The Big Lebowski est un film caractérisé par un second degré très marqué dans bon nombre de situation. Les personnages ne se prennent vraiment pas très au sérieux, ni les réalisateurs, qui ont pris un malin plaisir à faire voir les choses déraper, jusqu’à arriver une situation tout bonnement catastrophique. On est pas loin de la caricature, tant les personnages sont stéréotypés : Le Duc est inspiré par le producteur de cinéma  Jeff Dowd (qui fait d’ailleurs un caméo dans le long-métrage). Avec ce personnage, c’est un style de vie qui a été inventé (le « dudéisme »)…il adore le bowling, un « sport » qui permet de rencontrer des gens et de discuter avec eux.

Le film est une sorte d’hommage aux romans noirs (notamment ceux de Raymond Chandler), c’est-à-dire des récits dans lesquels le personnage principal se retrouve accusé de quelque chose qu’il n’a pas commis, ne comprend pas et est empêtré dans des situations épouvantables (se retrouvant accusé parfois de meurtres). On est entre l’ironie et la critique de société. Le récit, rythmé par une voix off, contribue au style du film noir. Les seconds rôles sont aussi très importants, donnant une certaine ampleur au récit. De nombreux interludes sont également présents, correspondant à des rêves que fait le Duc (on y voit notamment apparaître le dictateur Sadam Hussein), totalement surréaliste.
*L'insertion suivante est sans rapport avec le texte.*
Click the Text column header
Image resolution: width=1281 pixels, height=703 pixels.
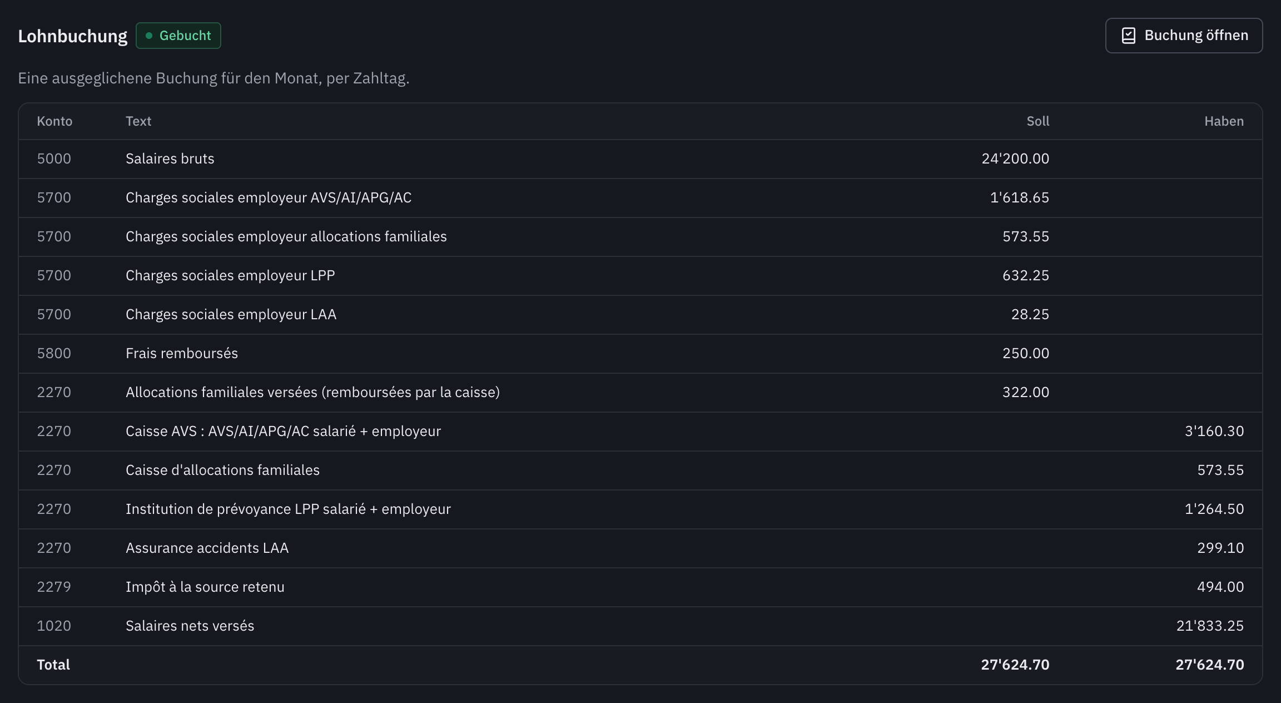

La bande originale du film est très riche, comprenant de nombreux titres, tels que The man in me de Bob Dylan, ou encore une reprise intéressante  (mais ça n’est pas la seule) de Hotel California, par les Gypsy Kings. Elle permet de resituer le récit, approximativement entre les années 60-70, lui donnant même un petit côté rétro. Les personnages sont accompagnés par la musique, comme si on leur avait donné un thème défini (un peu comme dans Star Wars).

Sous influence, The Big Lebowski est un grand film, posant la question du fait que chaque personne cherche presque toujours à profiter de l’autre (qui sera sans doute le parfait pigeon). À chacun de se faire son opinion sur l’attitude à avoir : faut-il être comme le Duc, sujet passif qui tend l’autre joue (et reste tout de même actif en faisant cela), ou comme Walter, qui préfère se battre ?  À voir ou à revoir (notre note : 8,5/10).